Cina: ritorna la violenza ad Hong Kong
A Hong Kong la tensione per la protesta contro la riforma elettorale voluta da Pechino, dopo una fase di stanca, ha avuto una fiammata martedì 14, con i più violenti scontri dall’inizio del confronto. Nelle scorse settimane, dal 28 settembre, le arterie principali della città erano state bloccate dai manifestanti e la dura repressione della polizia, invece di soffocarla, avevano fatto dilagare la protesta che s’era spinta a chiedere le dimissioni di Leung Chung Ying, capo del Governo locale.
A quel punto Pechino, che da dietro tira le fila, ha scelto la linea morbida facendo decantare la tensione; ormai erano rimasti in pochi nelle strade e lunedì 13 la polizia ha cominciato a rimuovere le barricate erette dai dimostranti ad Admiralty e Mongkok, i quartieri del potere e dei ministeri. Lo ha fatto con discrezione, senza tenuta antisommossa e dichiarando che l’intervento era volto a migliorare il traffico quasi bloccato da 15 giorni, non contro i dimostranti, che sono stati colti di sorpresa dall’azione. È stata una prova generale per saggiare la capacità di reazione del Movimento che nelle settimane precedenti aveva sorpreso per la sua vitalità.
All’alba di martedì, i poliziotti sono entrati ancora in azione per rimuovere le barricate e i blocchi che ancora paralizzavano il centro della città; i blitz si sono succeduti per tutta la giornata fino a tarda notte, e stavolta gli scontri sono stati i più duri dall’inizio della protesta, con numerosi feriti e almeno una quarantina di arresti.

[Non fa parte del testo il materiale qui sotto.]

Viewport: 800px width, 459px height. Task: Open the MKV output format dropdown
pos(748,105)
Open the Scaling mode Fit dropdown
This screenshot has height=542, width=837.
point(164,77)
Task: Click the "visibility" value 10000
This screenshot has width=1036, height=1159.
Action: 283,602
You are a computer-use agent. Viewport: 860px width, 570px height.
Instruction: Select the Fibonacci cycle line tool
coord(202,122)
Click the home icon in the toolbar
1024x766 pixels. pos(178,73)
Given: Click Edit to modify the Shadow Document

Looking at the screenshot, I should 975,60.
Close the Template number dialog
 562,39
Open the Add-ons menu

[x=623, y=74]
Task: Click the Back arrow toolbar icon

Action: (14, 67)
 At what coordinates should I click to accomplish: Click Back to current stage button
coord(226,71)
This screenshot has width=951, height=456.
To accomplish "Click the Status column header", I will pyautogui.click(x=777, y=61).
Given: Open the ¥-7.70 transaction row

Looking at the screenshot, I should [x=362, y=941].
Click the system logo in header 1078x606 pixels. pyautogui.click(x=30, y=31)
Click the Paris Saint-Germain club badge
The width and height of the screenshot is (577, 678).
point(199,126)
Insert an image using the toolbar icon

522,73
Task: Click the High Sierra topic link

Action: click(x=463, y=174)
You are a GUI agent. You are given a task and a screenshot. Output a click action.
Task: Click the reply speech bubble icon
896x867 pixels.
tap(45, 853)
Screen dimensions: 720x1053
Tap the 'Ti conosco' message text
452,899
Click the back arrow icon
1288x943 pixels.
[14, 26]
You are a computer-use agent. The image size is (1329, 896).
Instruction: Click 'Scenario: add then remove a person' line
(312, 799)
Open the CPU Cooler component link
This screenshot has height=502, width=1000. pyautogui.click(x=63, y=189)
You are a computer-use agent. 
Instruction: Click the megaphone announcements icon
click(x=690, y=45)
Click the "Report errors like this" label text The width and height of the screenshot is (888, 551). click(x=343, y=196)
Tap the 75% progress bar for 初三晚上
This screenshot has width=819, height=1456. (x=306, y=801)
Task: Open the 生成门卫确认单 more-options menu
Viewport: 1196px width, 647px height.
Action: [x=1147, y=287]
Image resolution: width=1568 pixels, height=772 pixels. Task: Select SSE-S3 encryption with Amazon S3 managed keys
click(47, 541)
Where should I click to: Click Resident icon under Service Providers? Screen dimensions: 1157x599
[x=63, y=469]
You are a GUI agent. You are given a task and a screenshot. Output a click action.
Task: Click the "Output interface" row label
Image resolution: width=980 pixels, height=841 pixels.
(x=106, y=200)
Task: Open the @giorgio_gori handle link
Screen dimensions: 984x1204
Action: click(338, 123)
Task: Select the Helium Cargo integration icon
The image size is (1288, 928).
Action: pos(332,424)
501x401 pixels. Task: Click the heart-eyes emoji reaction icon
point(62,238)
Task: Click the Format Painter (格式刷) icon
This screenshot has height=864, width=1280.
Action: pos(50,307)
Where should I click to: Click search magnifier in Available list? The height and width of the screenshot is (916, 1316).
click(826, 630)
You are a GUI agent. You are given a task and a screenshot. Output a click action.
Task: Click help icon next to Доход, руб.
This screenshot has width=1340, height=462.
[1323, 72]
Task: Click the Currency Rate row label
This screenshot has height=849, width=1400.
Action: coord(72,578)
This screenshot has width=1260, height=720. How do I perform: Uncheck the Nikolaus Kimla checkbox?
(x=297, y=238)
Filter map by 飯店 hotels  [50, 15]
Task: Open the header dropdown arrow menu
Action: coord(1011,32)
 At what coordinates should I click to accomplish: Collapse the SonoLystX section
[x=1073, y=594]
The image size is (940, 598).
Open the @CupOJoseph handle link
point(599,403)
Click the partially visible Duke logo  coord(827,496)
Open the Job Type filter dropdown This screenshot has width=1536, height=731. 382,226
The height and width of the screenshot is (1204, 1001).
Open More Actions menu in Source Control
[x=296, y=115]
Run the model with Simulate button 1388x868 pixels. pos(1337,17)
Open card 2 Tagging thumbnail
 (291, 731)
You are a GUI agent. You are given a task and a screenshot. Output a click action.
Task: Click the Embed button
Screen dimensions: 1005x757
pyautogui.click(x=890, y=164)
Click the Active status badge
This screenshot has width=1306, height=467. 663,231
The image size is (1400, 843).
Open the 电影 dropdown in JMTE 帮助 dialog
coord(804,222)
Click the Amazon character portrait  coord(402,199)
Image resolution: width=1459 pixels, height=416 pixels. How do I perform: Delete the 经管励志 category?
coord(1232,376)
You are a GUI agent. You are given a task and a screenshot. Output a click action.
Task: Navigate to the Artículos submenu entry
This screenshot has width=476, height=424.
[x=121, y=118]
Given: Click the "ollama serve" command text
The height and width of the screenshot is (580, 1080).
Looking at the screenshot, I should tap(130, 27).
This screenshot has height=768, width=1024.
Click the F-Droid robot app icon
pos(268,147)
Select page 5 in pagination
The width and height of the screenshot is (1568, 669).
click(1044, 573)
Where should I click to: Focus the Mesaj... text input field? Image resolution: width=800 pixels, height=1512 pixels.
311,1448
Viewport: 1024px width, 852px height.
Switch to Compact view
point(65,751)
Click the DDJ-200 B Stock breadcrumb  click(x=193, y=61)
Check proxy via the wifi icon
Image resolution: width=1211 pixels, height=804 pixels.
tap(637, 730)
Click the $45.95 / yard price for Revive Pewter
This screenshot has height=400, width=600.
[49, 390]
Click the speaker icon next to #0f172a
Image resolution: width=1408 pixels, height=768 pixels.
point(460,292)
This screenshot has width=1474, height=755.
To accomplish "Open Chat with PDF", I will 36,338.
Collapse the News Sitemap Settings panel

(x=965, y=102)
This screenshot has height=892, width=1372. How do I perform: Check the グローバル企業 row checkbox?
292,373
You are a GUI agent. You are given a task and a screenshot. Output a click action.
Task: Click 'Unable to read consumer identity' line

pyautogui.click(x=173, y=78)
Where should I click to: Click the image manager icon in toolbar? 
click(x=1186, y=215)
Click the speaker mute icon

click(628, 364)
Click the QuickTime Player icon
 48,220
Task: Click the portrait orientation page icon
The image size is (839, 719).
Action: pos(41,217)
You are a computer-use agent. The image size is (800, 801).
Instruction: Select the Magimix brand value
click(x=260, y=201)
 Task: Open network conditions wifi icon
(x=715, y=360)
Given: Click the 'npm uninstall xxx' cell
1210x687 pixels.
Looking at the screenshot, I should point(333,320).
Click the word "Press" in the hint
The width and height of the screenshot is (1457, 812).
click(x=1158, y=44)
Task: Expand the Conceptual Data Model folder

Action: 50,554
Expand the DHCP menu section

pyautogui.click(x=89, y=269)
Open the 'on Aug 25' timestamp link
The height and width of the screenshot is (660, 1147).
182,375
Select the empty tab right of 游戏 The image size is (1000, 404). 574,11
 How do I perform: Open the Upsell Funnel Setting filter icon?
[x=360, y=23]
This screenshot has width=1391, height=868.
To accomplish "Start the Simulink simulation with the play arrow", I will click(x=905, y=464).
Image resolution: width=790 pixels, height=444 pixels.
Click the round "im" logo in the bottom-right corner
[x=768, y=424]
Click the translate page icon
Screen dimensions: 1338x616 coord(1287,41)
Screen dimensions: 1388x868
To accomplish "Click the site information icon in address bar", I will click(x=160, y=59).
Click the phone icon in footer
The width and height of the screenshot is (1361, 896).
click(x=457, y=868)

Dopo la drammatica nottata, nella mattina di mercoledì, alcune centinaia di giovani hanno voluto compiere il gesto dimostrativo di rioccupare una delle strade sgombrate ieri, come segnale che il Movimento è ancora vivo.
Vivo, si, ma stanco, e nel frattempo continua a montare il malumore e l’ostilità di vasta parte della città contro chi ha sostanzialmente paralizzato Hong Kong per diversi giorni; in parte provengono dalle triadi, organizzazioni criminali vicine al potere e dunque a Pechino, ma in parte anche da quella vasta parte della società che non sente le ragioni della protesta e ne viene penalizzata; lunedì erano i tassisti a protestare, e con loro molti altri. Concetti come libertà e diritti civili sono parole vuote per i molti che preferiscono arricchirsi all’ombra del Dragone.
D’altro canto, la chiusura assoluta di Pechino dinanzi a quella che è stata definita la “rivoluzione degli ombrelli” è una scelta obbligata; un cedimento alla “via democratica” nella selezione dei governanti spingerebbe inevitabilmente il resto della Cina a richieste analoghe, e il Pcc in questo momento, con pericoli di crisi economica interna, lotta alla corruzione e fra vecchia e nuova classe dirigente, non può assolutamente permettersi di allentare le mani dalle leve del potere.
Difficilmente il confronto fra Leung e i rappresentanti del Movimento condurrà a riforme vere; è assai più probabile che ci possano essere modifiche marginali e di facciata alla legge elettorale da poter sventolare dinanzi ai media, ma tali da assicurare comunque a Pechino il controllo. Una soluzione insoddisfacente per quella parte di cittadini di Hong Kong che aspirano alla democrazia; ma, appunto, sono solo una parte, e il potere ha imparato bene come sfiancarli e metterli nell’angolo senza farne dei martiri pericolosi.
A tal proposito, sono illuminanti sia il fatto che il Governo, per lanciare una nuova prova di forza, abbia atteso che la fase di stanca del Movimento coincidesse col crescere del malumore nel resto della città; sia l’annuncio, dato dal Segretario per la Sicurezza Lai Tung-Kwok, della rimozione degli agenti ripresi in un video mentre pestavano un dimostrante già ammanettato.
Non c’è che dire: per gli standard di quelle latitudini un’intelligente gestione del potere; la tragica lezione di Tienanmen è stata ampiamente metabolizzata: nel palcoscenico fortemente mediatico di Hong Kong eviterà inutili clamorosi autogol, di cui non ha alcun bisogno per mantenere strette le leve del comando.